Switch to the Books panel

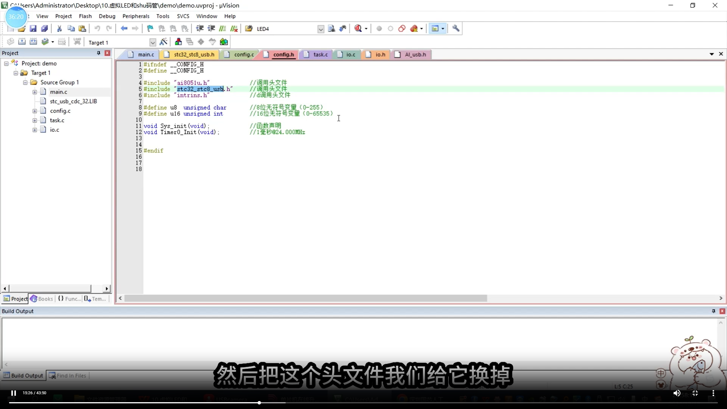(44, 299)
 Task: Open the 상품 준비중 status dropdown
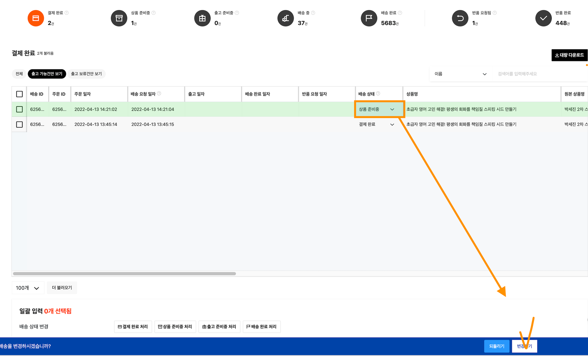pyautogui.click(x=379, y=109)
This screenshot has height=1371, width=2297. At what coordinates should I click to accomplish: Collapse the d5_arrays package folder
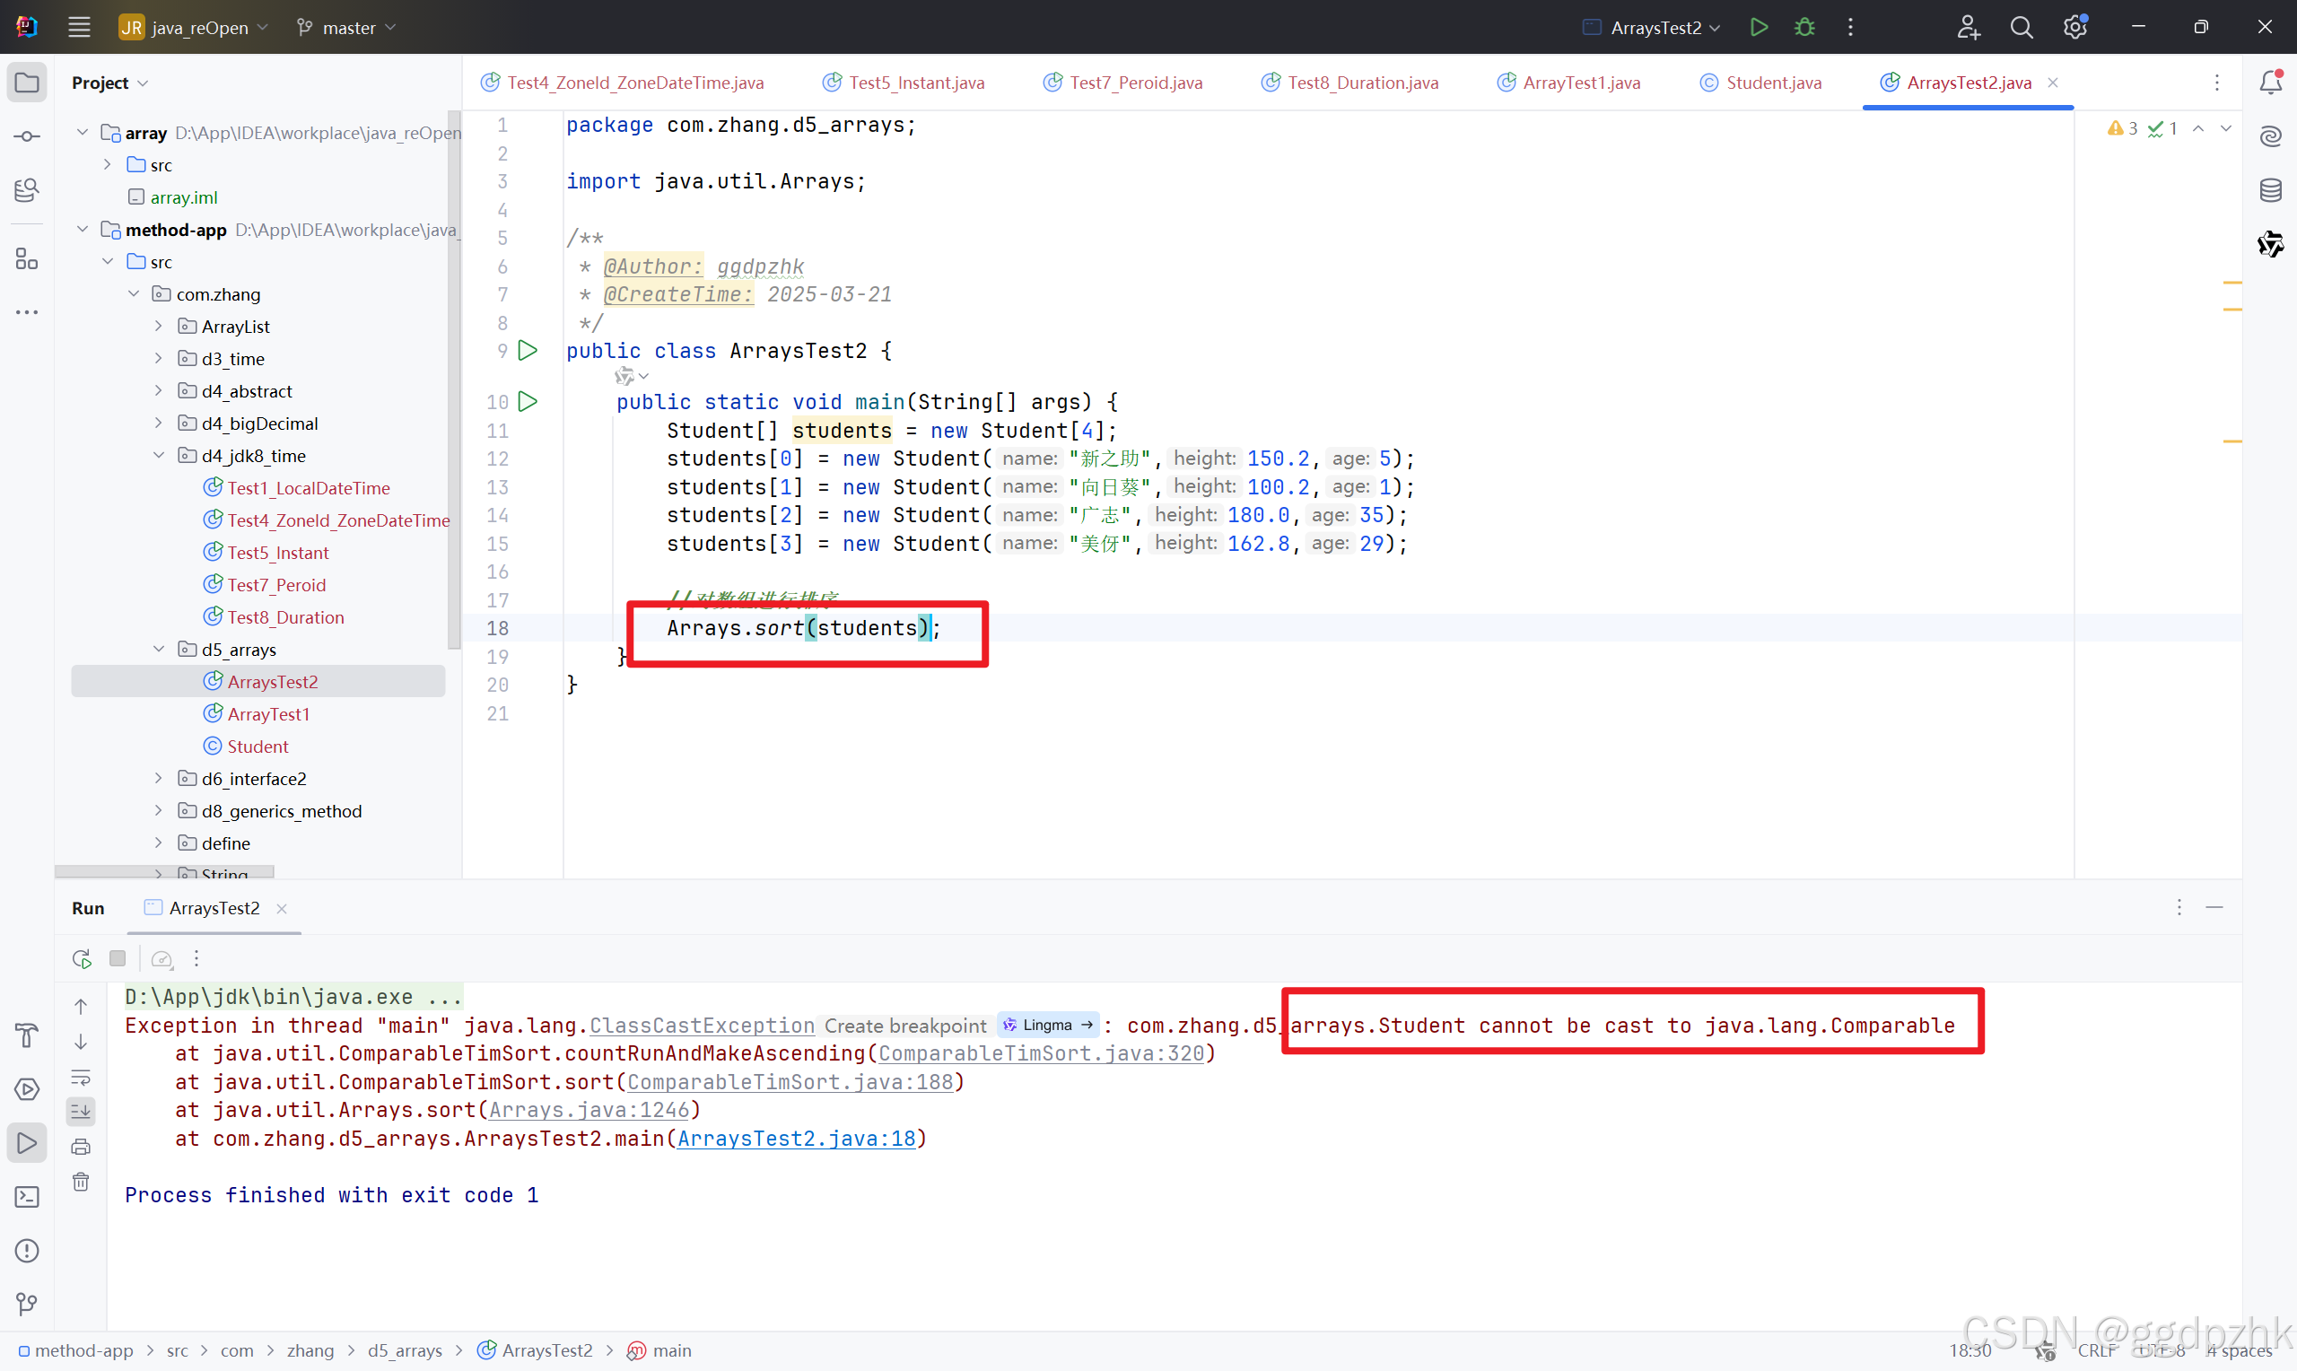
===============
WORK INSTRUCTION - Pictures excluded, copy exactly the lines running from the one with "Task: Open the 상품 준비중 status dropdown" through the last line of the material.

RESPONSE BOX -
 Task: Open the 상품 준비중 status dropdown
pyautogui.click(x=379, y=109)
This screenshot has height=1371, width=2297. At what coordinates should I click to accomplish: Collapse the d5_arrays package folder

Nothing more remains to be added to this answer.